**OBJECTIVE**
Print the following lines exactly as they are, from first to last.

[Element and text position data]

------------------------------------------------------------------------

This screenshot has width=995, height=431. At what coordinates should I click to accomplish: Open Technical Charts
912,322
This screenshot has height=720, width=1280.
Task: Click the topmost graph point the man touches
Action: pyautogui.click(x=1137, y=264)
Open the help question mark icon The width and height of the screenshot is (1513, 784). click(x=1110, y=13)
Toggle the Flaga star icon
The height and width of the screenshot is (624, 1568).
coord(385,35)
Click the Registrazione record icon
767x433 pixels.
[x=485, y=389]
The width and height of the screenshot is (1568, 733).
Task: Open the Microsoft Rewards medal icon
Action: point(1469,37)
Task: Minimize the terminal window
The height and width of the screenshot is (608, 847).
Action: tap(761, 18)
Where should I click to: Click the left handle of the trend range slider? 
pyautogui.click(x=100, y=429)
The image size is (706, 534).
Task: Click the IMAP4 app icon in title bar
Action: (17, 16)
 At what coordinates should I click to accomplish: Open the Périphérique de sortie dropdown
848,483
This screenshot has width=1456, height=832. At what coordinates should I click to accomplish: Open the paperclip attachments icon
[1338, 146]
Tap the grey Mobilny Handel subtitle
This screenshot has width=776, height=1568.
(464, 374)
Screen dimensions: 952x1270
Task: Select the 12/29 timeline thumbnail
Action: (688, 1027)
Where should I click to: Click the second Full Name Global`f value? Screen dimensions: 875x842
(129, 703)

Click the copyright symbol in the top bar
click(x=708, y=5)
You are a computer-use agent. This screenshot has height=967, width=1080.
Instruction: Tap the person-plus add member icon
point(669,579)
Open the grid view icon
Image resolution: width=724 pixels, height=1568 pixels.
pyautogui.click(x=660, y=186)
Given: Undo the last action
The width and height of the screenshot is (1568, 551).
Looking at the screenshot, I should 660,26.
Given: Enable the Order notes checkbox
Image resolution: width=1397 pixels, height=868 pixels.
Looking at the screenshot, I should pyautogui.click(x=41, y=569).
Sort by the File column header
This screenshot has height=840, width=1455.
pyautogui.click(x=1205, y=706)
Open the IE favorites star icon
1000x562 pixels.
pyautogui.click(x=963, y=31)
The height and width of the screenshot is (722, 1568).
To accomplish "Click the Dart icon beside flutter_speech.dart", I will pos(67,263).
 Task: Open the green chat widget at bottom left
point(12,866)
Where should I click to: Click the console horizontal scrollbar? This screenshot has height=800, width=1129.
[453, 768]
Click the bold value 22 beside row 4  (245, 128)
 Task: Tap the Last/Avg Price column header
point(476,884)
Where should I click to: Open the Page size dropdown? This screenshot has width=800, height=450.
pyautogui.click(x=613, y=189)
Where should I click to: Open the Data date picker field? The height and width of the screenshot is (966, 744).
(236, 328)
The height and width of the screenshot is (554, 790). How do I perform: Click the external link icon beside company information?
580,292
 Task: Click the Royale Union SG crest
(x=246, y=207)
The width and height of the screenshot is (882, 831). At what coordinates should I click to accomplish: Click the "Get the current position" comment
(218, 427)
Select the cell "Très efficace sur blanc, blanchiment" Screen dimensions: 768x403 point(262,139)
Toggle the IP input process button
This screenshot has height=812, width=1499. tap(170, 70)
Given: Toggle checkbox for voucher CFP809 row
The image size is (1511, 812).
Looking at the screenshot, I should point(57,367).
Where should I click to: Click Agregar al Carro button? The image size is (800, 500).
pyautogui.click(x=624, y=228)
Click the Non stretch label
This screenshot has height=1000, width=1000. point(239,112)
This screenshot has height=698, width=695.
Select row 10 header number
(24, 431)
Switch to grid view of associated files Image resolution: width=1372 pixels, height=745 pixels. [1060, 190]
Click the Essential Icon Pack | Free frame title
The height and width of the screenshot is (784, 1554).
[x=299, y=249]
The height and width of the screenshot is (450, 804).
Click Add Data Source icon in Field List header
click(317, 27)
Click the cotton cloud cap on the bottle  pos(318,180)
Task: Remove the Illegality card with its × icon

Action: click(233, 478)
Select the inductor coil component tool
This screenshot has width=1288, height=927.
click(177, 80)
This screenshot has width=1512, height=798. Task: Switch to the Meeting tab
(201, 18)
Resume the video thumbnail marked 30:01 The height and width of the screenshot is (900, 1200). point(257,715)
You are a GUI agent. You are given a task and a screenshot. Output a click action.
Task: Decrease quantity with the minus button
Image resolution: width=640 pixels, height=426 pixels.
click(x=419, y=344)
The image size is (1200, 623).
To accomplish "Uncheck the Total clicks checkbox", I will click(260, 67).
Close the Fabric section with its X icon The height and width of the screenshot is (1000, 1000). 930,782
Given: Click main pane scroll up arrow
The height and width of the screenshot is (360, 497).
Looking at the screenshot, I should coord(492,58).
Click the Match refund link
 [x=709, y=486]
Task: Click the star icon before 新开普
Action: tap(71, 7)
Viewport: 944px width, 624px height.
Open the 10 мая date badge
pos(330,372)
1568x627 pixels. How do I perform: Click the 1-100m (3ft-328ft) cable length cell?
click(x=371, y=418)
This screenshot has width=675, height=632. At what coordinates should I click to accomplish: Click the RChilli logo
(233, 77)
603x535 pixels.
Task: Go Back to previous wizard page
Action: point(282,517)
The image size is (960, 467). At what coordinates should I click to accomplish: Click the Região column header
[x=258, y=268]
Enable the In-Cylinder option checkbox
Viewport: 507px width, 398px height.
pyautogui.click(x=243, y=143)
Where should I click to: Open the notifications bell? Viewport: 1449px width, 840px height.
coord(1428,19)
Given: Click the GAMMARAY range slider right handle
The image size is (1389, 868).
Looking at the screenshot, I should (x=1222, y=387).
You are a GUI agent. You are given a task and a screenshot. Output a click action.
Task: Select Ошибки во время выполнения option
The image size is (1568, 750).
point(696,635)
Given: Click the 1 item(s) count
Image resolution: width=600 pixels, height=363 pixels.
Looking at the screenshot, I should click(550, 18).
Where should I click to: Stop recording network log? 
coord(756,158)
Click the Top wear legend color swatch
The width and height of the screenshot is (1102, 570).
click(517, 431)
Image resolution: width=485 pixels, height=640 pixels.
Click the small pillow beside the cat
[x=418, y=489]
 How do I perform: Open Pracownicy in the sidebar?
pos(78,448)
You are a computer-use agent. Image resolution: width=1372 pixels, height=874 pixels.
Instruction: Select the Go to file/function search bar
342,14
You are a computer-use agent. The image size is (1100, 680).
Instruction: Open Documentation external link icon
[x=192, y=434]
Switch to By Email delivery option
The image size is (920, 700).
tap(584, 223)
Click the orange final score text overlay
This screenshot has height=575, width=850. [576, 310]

------------------------------------------------------------------------

**RESPONSE TO THE TASK**
This screenshot has width=995, height=431. At what coordinates should I click to accomplish: Open Technical Charts
912,322
This screenshot has height=720, width=1280.
Task: Click the topmost graph point the man touches
Action: pyautogui.click(x=1137, y=264)
Open the help question mark icon The width and height of the screenshot is (1513, 784). click(x=1110, y=13)
Toggle the Flaga star icon
The height and width of the screenshot is (624, 1568).
coord(385,35)
Click the Registrazione record icon
767x433 pixels.
[x=485, y=389]
The width and height of the screenshot is (1568, 733).
Task: Open the Microsoft Rewards medal icon
Action: point(1469,37)
Task: Minimize the terminal window
The height and width of the screenshot is (608, 847).
Action: tap(761, 18)
Where should I click to: Click the left handle of the trend range slider? 
pyautogui.click(x=100, y=429)
The image size is (706, 534).
Task: Click the IMAP4 app icon in title bar
Action: (17, 16)
 At what coordinates should I click to accomplish: Open the Périphérique de sortie dropdown
848,483
This screenshot has width=1456, height=832. At what coordinates should I click to accomplish: Open the paperclip attachments icon
[1338, 146]
Tap the grey Mobilny Handel subtitle
This screenshot has width=776, height=1568.
(464, 374)
Screen dimensions: 952x1270
Task: Select the 12/29 timeline thumbnail
Action: (688, 1027)
Where should I click to: Click the second Full Name Global`f value? Screen dimensions: 875x842
(129, 703)

Click the copyright symbol in the top bar
click(x=708, y=5)
You are a computer-use agent. This screenshot has height=967, width=1080.
Instruction: Tap the person-plus add member icon
point(669,579)
Open the grid view icon
Image resolution: width=724 pixels, height=1568 pixels.
pyautogui.click(x=660, y=186)
Given: Undo the last action
The width and height of the screenshot is (1568, 551).
Looking at the screenshot, I should 660,26.
Given: Enable the Order notes checkbox
Image resolution: width=1397 pixels, height=868 pixels.
Looking at the screenshot, I should pyautogui.click(x=41, y=569).
Sort by the File column header
This screenshot has height=840, width=1455.
pyautogui.click(x=1205, y=706)
Open the IE favorites star icon
1000x562 pixels.
pyautogui.click(x=963, y=31)
The height and width of the screenshot is (722, 1568).
To accomplish "Click the Dart icon beside flutter_speech.dart", I will pos(67,263).
 Task: Open the green chat widget at bottom left
point(12,866)
Where should I click to: Click the console horizontal scrollbar? This screenshot has height=800, width=1129.
[453, 768]
Click the bold value 22 beside row 4  (245, 128)
 Task: Tap the Last/Avg Price column header
point(476,884)
Where should I click to: Open the Page size dropdown? This screenshot has width=800, height=450.
pyautogui.click(x=613, y=189)
Where should I click to: Open the Data date picker field? The height and width of the screenshot is (966, 744).
(236, 328)
The height and width of the screenshot is (554, 790). How do I perform: Click the external link icon beside company information?
580,292
 Task: Click the Royale Union SG crest
(x=246, y=207)
The width and height of the screenshot is (882, 831). At what coordinates should I click to accomplish: Click the "Get the current position" comment
(218, 427)
Select the cell "Très efficace sur blanc, blanchiment" Screen dimensions: 768x403 point(262,139)
Toggle the IP input process button
This screenshot has height=812, width=1499. tap(170, 70)
Given: Toggle checkbox for voucher CFP809 row
The image size is (1511, 812).
Looking at the screenshot, I should point(57,367).
Where should I click to: Click Agregar al Carro button? The image size is (800, 500).
pyautogui.click(x=624, y=228)
Click the Non stretch label
This screenshot has height=1000, width=1000. point(239,112)
This screenshot has height=698, width=695.
Select row 10 header number
(24, 431)
Switch to grid view of associated files Image resolution: width=1372 pixels, height=745 pixels. [1060, 190]
Click the Essential Icon Pack | Free frame title
The height and width of the screenshot is (784, 1554).
[x=299, y=249]
The height and width of the screenshot is (450, 804).
Click Add Data Source icon in Field List header
click(317, 27)
Click the cotton cloud cap on the bottle  pos(318,180)
Task: Remove the Illegality card with its × icon

Action: click(233, 478)
Select the inductor coil component tool
This screenshot has width=1288, height=927.
click(177, 80)
This screenshot has width=1512, height=798. Task: Switch to the Meeting tab
(201, 18)
Resume the video thumbnail marked 30:01 The height and width of the screenshot is (900, 1200). point(257,715)
You are a GUI agent. You are given a task and a screenshot. Output a click action.
Task: Decrease quantity with the minus button
Image resolution: width=640 pixels, height=426 pixels.
click(x=419, y=344)
The image size is (1200, 623).
To accomplish "Uncheck the Total clicks checkbox", I will click(260, 67).
Close the Fabric section with its X icon The height and width of the screenshot is (1000, 1000). 930,782
Given: Click main pane scroll up arrow
The height and width of the screenshot is (360, 497).
Looking at the screenshot, I should coord(492,58).
Click the Match refund link
 [x=709, y=486]
Task: Click the star icon before 新开普
Action: tap(71, 7)
Viewport: 944px width, 624px height.
Open the 10 мая date badge
pos(330,372)
1568x627 pixels. How do I perform: Click the 1-100m (3ft-328ft) cable length cell?
click(x=371, y=418)
This screenshot has width=675, height=632. At what coordinates should I click to accomplish: Click the RChilli logo
(233, 77)
603x535 pixels.
Task: Go Back to previous wizard page
Action: point(282,517)
The image size is (960, 467). At what coordinates should I click to accomplish: Click the Região column header
[x=258, y=268]
Enable the In-Cylinder option checkbox
Viewport: 507px width, 398px height.
pyautogui.click(x=243, y=143)
Where should I click to: Open the notifications bell? Viewport: 1449px width, 840px height.
coord(1428,19)
Given: Click the GAMMARAY range slider right handle
The image size is (1389, 868).
Looking at the screenshot, I should (x=1222, y=387).
You are a GUI agent. You are given a task and a screenshot. Output a click action.
Task: Select Ошибки во время выполнения option
The image size is (1568, 750).
point(696,635)
Given: Click the 1 item(s) count
Image resolution: width=600 pixels, height=363 pixels.
Looking at the screenshot, I should click(550, 18).
Where should I click to: Stop recording network log? 
coord(756,158)
Click the Top wear legend color swatch
The width and height of the screenshot is (1102, 570).
click(517, 431)
Image resolution: width=485 pixels, height=640 pixels.
Click the small pillow beside the cat
[x=418, y=489]
 How do I perform: Open Pracownicy in the sidebar?
pos(78,448)
You are a computer-use agent. Image resolution: width=1372 pixels, height=874 pixels.
Instruction: Select the Go to file/function search bar
342,14
You are a computer-use agent. The image size is (1100, 680).
Instruction: Open Documentation external link icon
[x=192, y=434]
Switch to By Email delivery option
The image size is (920, 700).
tap(584, 223)
Click the orange final score text overlay
This screenshot has height=575, width=850. [576, 310]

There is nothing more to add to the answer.